• _Provided records_

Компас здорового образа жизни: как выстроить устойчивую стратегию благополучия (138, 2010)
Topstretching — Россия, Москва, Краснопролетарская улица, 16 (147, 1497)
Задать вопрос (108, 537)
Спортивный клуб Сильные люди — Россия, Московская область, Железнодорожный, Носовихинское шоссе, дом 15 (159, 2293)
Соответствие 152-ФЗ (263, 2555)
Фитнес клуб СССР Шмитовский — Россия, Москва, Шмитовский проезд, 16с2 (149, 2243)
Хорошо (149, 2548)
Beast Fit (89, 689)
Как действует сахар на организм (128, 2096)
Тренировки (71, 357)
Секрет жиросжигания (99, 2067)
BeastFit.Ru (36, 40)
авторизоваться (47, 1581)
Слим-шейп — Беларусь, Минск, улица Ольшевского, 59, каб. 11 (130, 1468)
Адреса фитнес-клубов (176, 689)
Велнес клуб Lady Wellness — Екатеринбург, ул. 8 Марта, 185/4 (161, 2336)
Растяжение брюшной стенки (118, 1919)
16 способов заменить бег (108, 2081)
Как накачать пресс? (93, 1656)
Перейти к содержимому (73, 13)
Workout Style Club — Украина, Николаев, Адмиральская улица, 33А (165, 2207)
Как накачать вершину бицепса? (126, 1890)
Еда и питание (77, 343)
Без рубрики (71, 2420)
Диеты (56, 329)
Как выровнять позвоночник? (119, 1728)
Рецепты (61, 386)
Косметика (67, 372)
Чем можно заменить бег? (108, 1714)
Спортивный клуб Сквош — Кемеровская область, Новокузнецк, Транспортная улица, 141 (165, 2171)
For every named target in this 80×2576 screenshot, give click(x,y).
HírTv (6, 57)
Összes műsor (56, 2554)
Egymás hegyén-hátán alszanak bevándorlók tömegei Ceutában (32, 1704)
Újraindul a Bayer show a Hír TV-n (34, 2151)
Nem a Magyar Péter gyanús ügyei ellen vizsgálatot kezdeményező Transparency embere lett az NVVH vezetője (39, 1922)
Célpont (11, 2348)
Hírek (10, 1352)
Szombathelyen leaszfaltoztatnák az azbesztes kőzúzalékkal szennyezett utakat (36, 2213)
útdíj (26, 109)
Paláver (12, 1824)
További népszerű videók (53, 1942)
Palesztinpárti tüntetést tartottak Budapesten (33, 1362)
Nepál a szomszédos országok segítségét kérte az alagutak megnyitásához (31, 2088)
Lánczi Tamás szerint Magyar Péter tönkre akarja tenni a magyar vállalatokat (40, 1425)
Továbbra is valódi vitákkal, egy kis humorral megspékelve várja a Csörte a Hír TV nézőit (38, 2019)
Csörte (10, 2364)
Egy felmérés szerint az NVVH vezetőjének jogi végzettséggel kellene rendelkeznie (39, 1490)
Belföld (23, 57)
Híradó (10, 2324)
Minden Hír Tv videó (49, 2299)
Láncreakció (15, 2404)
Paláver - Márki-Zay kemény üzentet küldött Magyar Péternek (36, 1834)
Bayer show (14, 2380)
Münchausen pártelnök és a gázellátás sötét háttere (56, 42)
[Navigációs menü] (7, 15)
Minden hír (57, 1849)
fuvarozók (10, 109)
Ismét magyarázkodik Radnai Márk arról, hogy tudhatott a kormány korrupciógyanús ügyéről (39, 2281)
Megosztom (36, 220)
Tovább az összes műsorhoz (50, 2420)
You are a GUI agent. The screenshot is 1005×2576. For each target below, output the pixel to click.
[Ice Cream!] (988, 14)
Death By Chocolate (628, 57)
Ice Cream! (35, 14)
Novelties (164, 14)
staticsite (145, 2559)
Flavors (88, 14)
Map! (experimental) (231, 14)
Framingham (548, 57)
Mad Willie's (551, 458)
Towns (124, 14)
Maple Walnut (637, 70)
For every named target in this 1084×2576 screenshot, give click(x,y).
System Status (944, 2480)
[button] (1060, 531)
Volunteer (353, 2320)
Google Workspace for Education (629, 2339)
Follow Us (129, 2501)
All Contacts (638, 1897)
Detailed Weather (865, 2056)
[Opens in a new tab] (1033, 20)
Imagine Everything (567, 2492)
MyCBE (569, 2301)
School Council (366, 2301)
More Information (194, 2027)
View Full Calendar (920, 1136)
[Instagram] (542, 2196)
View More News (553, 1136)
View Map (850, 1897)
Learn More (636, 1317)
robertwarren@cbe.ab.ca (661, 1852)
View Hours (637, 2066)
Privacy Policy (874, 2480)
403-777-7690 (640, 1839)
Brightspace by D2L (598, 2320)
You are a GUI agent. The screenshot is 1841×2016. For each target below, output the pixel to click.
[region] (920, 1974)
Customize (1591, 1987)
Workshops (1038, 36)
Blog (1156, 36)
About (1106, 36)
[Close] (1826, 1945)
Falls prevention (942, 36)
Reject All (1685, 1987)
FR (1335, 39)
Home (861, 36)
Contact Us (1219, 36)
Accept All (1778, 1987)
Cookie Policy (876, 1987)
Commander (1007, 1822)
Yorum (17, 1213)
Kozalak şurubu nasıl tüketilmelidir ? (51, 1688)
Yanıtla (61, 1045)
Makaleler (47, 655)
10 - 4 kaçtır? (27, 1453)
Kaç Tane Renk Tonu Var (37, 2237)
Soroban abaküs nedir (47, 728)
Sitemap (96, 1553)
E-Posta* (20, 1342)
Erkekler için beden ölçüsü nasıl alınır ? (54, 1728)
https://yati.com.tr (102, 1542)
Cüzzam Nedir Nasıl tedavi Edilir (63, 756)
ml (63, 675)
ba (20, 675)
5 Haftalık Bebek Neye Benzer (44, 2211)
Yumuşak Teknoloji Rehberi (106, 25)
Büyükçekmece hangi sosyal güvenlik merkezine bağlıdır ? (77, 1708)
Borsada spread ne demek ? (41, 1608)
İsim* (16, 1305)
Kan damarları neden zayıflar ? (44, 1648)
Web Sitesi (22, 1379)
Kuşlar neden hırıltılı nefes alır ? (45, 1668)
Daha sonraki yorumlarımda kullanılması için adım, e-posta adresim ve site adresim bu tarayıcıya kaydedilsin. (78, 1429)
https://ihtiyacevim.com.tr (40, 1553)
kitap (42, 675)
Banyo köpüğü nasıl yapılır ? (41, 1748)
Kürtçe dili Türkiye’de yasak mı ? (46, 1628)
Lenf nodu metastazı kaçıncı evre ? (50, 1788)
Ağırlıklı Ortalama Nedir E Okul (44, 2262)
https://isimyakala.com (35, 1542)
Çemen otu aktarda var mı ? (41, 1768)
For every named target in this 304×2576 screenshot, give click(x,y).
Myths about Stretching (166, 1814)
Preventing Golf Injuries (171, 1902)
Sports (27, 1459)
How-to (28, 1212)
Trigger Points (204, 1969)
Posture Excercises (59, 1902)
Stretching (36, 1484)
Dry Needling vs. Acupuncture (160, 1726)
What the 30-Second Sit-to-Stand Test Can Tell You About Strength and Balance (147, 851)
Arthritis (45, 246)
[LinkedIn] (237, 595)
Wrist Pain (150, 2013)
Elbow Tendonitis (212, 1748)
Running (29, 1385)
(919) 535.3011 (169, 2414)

• _Task_
Taking the entries above, print exactly the lines starting at the line with "Minden hír (57, 1849)" and ending at the line with "Borsada spread ne demek ? (41, 1608)", both included.

• _Answer for the task_
Minden hír (57, 1849)
fuvarozók (10, 109)
Ismét magyarázkodik Radnai Márk arról, hogy tudhatott a kormány korrupciógyanús ügyéről (39, 2281)
Megosztom (36, 220)
Tovább az összes műsorhoz (50, 2420)
You are a GUI agent. The screenshot is 1005×2576. For each target below, output the pixel to click.
[Ice Cream!] (988, 14)
Death By Chocolate (628, 57)
Ice Cream! (35, 14)
Novelties (164, 14)
staticsite (145, 2559)
Flavors (88, 14)
Map! (experimental) (231, 14)
Framingham (548, 57)
Mad Willie's (551, 458)
Towns (124, 14)
Maple Walnut (637, 70)
For every named target in this 1084×2576 screenshot, give click(x,y).
System Status (944, 2480)
[button] (1060, 531)
Volunteer (353, 2320)
Google Workspace for Education (629, 2339)
Follow Us (129, 2501)
All Contacts (638, 1897)
Detailed Weather (865, 2056)
[Opens in a new tab] (1033, 20)
Imagine Everything (567, 2492)
MyCBE (569, 2301)
School Council (366, 2301)
More Information (194, 2027)
View Full Calendar (920, 1136)
[Instagram] (542, 2196)
View More News (553, 1136)
View Map (850, 1897)
Learn More (636, 1317)
robertwarren@cbe.ab.ca (661, 1852)
View Hours (637, 2066)
Privacy Policy (874, 2480)
403-777-7690 (640, 1839)
Brightspace by D2L (598, 2320)
You are a GUI agent. The screenshot is 1841×2016. For each target below, output the pixel to click.
[region] (920, 1974)
Customize (1591, 1987)
Workshops (1038, 36)
Blog (1156, 36)
About (1106, 36)
[Close] (1826, 1945)
Falls prevention (942, 36)
Reject All (1685, 1987)
FR (1335, 39)
Home (861, 36)
Contact Us (1219, 36)
Accept All (1778, 1987)
Cookie Policy (876, 1987)
Commander (1007, 1822)
Yorum (17, 1213)
Kozalak şurubu nasıl tüketilmelidir ? (51, 1688)
Yanıtla (61, 1045)
Makaleler (47, 655)
10 - 4 kaçtır? (27, 1453)
Kaç Tane Renk Tonu Var (37, 2237)
Soroban abaküs nedir (47, 728)
Sitemap (96, 1553)
E-Posta* (20, 1342)
Erkekler için beden ölçüsü nasıl alınır ? (54, 1728)
https://yati.com.tr (102, 1542)
Cüzzam Nedir Nasıl tedavi Edilir (63, 756)
ml (63, 675)
ba (20, 675)
5 Haftalık Bebek Neye Benzer (44, 2211)
Yumuşak Teknoloji Rehberi (106, 25)
Büyükçekmece hangi sosyal güvenlik merkezine bağlıdır ? (77, 1708)
Borsada spread ne demek ? (41, 1608)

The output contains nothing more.